# Drug test- Sponge under tongue???



## Walker1 (Feb 22, 2007)

Hi, I went to an employment agency today. They said they do drug tests using a small sponge under your tongue for 3 minutes. She claims it tells them about 8 kinds of drugs. Is anyone familier with this test? I have not smoked for at least 6 weeks as I'm job hunting and may have something soon. Thanks for any info you have.


----------



## Droster (Feb 22, 2007)

Hmmm.. Never heard of this sponge you speak of. But...You havent smoked in 6 weeks. I think you should be fine but if I were you Id google it.


----------



## Walker1 (Feb 23, 2007)

I did Google it. Go to this address and find out all the drug testing kits & types this company is selling to employers. The sponge kit tests saliva/oral fluids. It detects very recent usage and actual impairment. This sucks for me! I haven't smoked in over 6 weeks. I'm so sick of our fucked up Govt. and employers messing with our private lives. If I didn't have to get another job I would not have a problem, but I haven't won Lotto yet. 

www.preventx.co.uk


----------



## thabongkey (Mar 12, 2007)

iv you read my post on how i passed the same kind i just chewed big red


----------



## Walker1 (Mar 12, 2007)

thabongkey said:
			
		

> iv you read my post on how i passed the same kind i just chewed big red


 
Big red what? i didn't see that post.


----------



## bmxboi123 (Mar 13, 2007)

» **DATASET ENTRIES**
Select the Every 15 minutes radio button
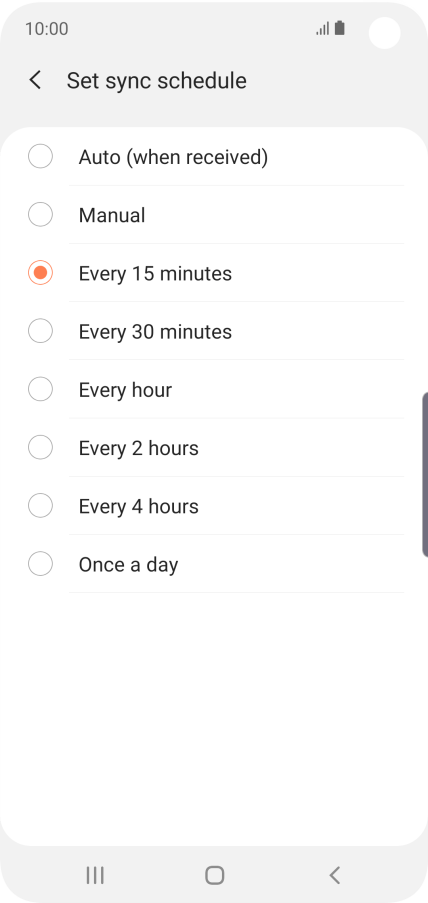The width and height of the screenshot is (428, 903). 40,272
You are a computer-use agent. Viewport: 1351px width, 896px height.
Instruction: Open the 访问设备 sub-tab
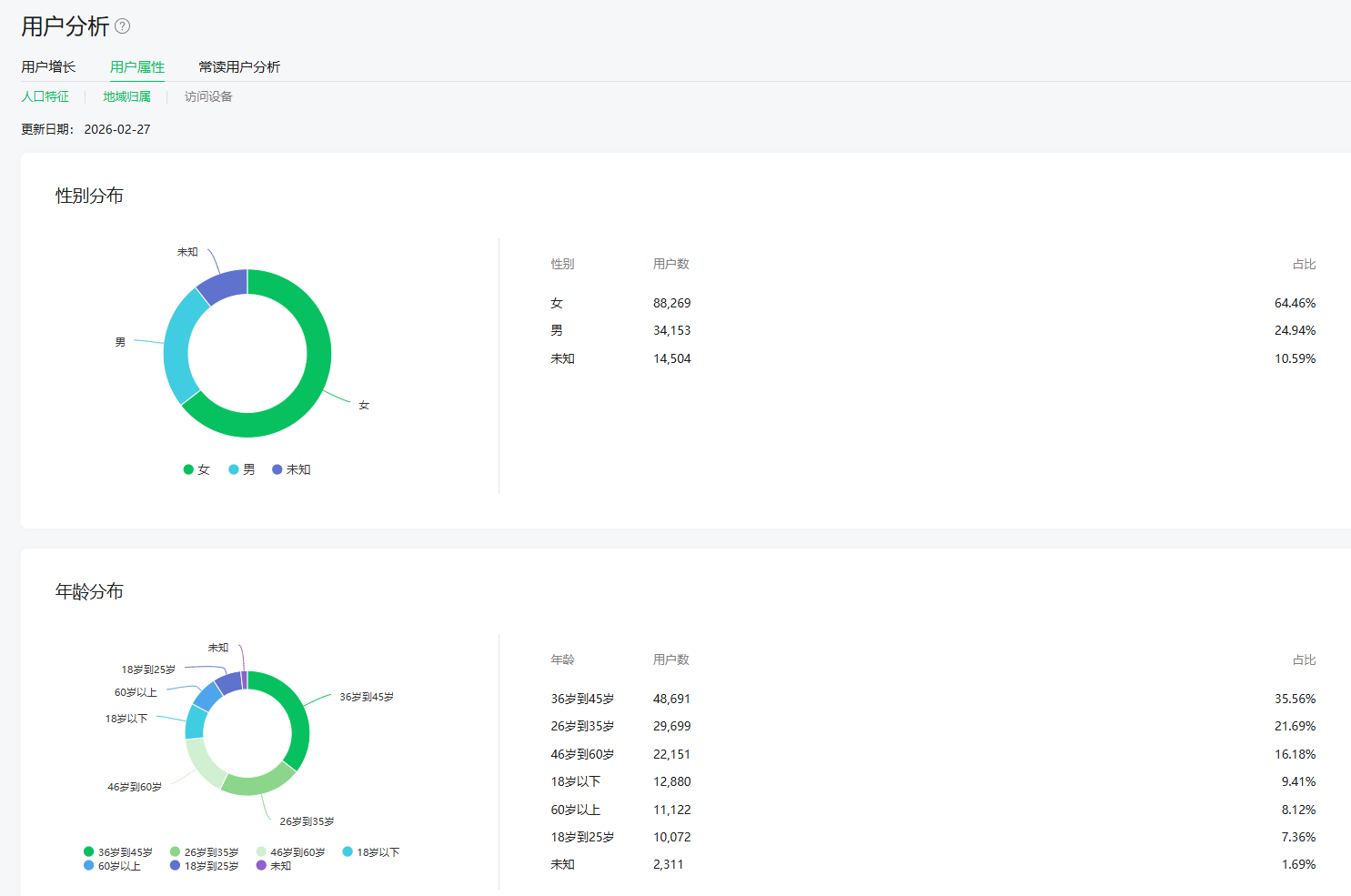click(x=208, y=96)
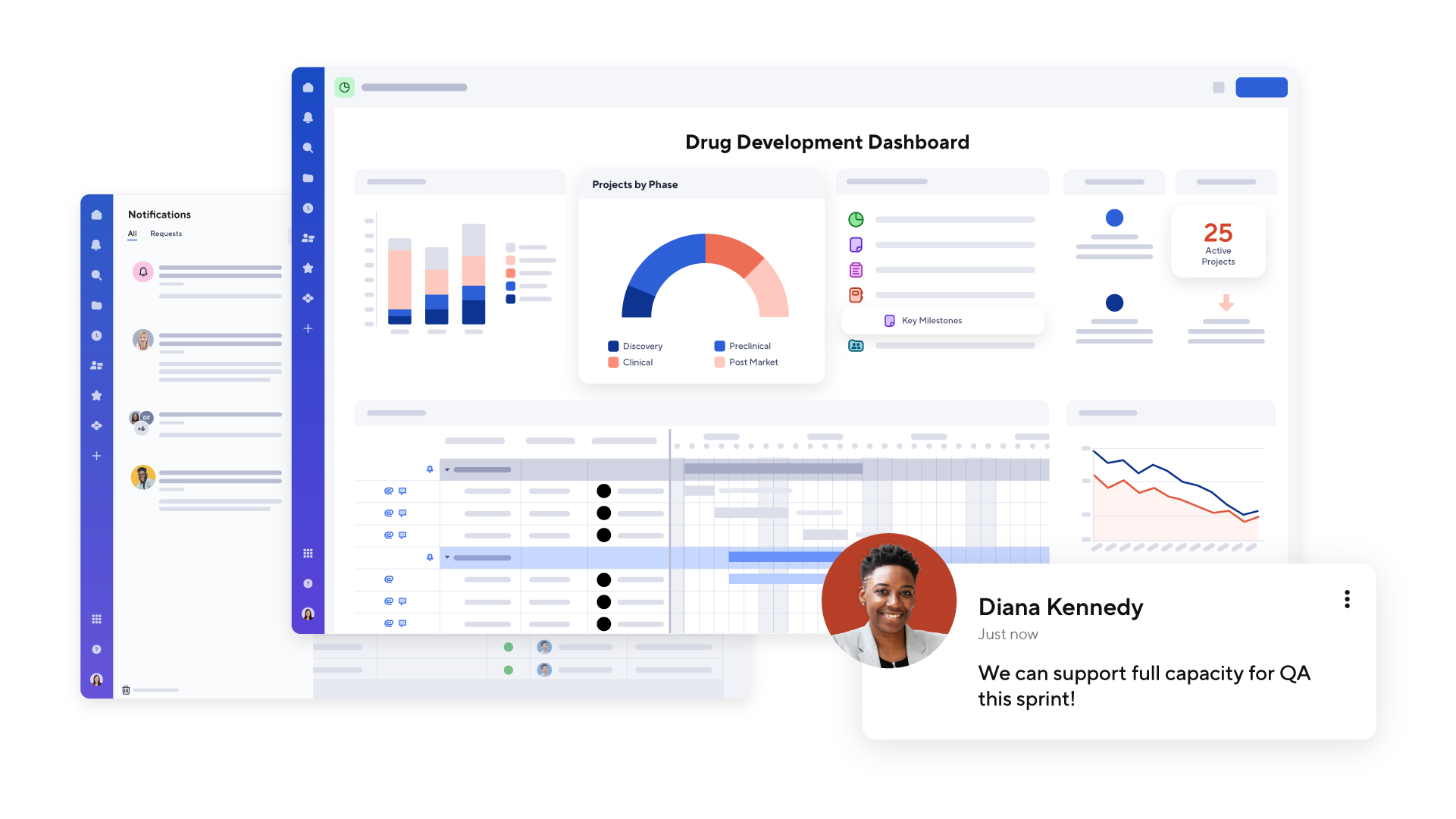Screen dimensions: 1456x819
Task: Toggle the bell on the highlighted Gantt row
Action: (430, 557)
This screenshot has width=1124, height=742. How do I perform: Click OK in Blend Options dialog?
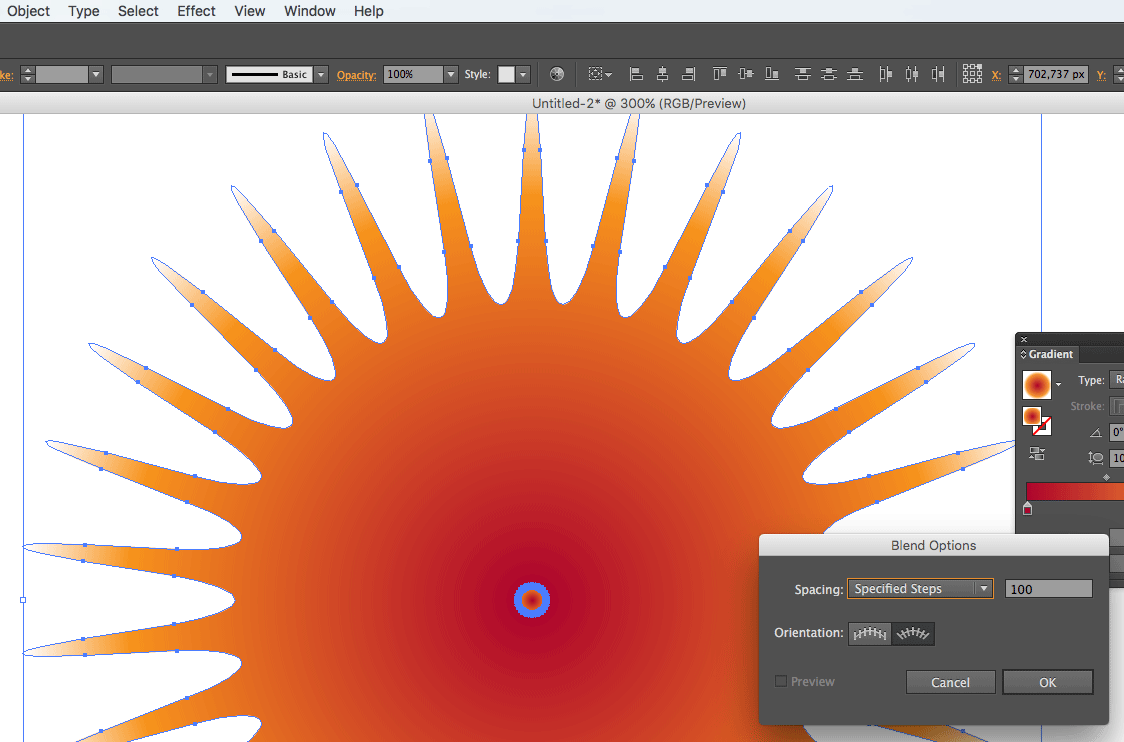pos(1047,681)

» **EXERCISE REQUIREMENTS**
Write out, word for word, everything in the forum thread from "## Walker1 (Feb 23, 2007)" down to "won Lotto yet.". The lines above have nothing to do with the forum thread.

» **SOLVED EXERCISE**
## Walker1 (Feb 23, 2007)

I did Google it. Go to this address and find out all the drug testing kits & types this company is selling to employers. The sponge kit tests saliva/oral fluids. It detects very recent usage and actual impairment. This sucks for me! I haven't smoked in over 6 weeks. I'm so sick of our fucked up Govt. and employers messing with our private lives. If I didn't have to get another job I would not have a problem, but I haven't won Lotto yet.